The master nods and disappears into the kitchen. Kantarou can sense the others watching him discreetly, but no one engages him in direct conversation. He's grateful. Kantarou listens in on the white noise of the master working in the small kitchen in the back while he warms up.

Five minutes later and the master returns with a small bowl of ochazuke. Kantarou inhales the smell of it gratefully: the umami scent of green tea blending in with the homely, familiar one of rice. He takes a bite: the flakes of salmon are nothing to write home about on paper, but tonight, right now, this is the comfort food he needs. The sharp tangy bite of sour plum that follows is just as good.

He eats quietly, focusing on the food, but Kantarou can't quite block the rest of the patrons out.

'Master,' one of the OLs calls out. 'Do you have anything sweet tonight?'

'Hmm,' the master rumbles. 'It's not right for the season, but someone did drop off a few tubs of ice cream yesterday. Clearing stock; I didn't want it to go to waste.'

' _Ice cream_?' the OL asks. It's not kind of weather for something cold...'

Kantarou can't help himself. He'd seen a vending machine right outside, and he has a craving of his own now that he's done with his rice. 'If you don't mind me saying,' he interrupts. Everyone looks at him curiously. 'But I think I can do something with the ice cream. Wait a moment, please.'

He heads outside, digging into his jacket pocket for loose coins, and gets two cans of hot coffee from the vending machine. It's not _quite_ espresso, but it's dark roast and beggars can't be choosers. Kantarou comes back in and asks the master to make up a few bowls of ice cream, then cracks open the cans and pours the coffee over the scoops of vanilla.
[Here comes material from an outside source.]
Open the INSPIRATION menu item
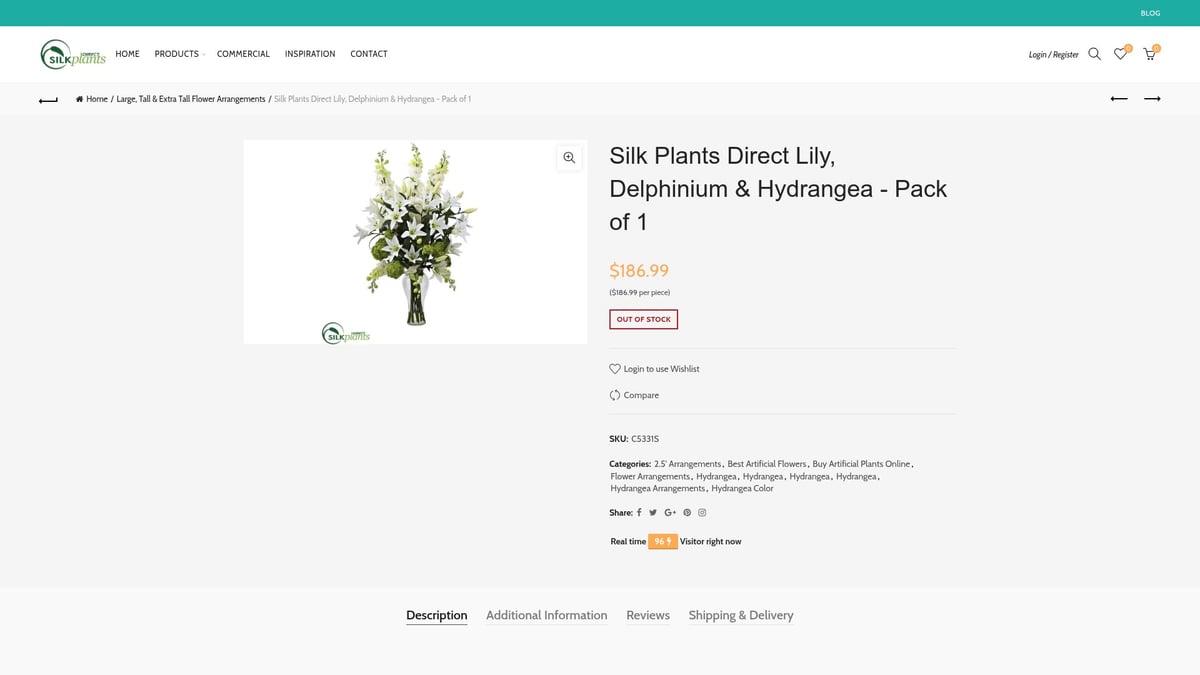 [310, 54]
'Affogato,' he tells the others. 'Try it.' He pushes the first bowl to the OL who'd wanted dessert.

'It's... surprisingly good! The coffee and the ice cream go together. Thank you...' she looks at him expectantly, waiting for a name.

'Ametani,' Kantarou says. 'It's a pleasure to meet you all.'

They echo the sentiment. The master makes everyone a bowl apiece; someone gets a few more cans of coffee. It's almost rowdy, and good.

'You know your desserts, Ametani-san,' the master says to him when Kantarou gets ready to go. 'Come back any time.'

* * *

Kantarou spends the next day trying and failing to come up with the start of the marketing campaign for the book. By late that afternoon, Miyake-san is on his case in blustering bewilderment.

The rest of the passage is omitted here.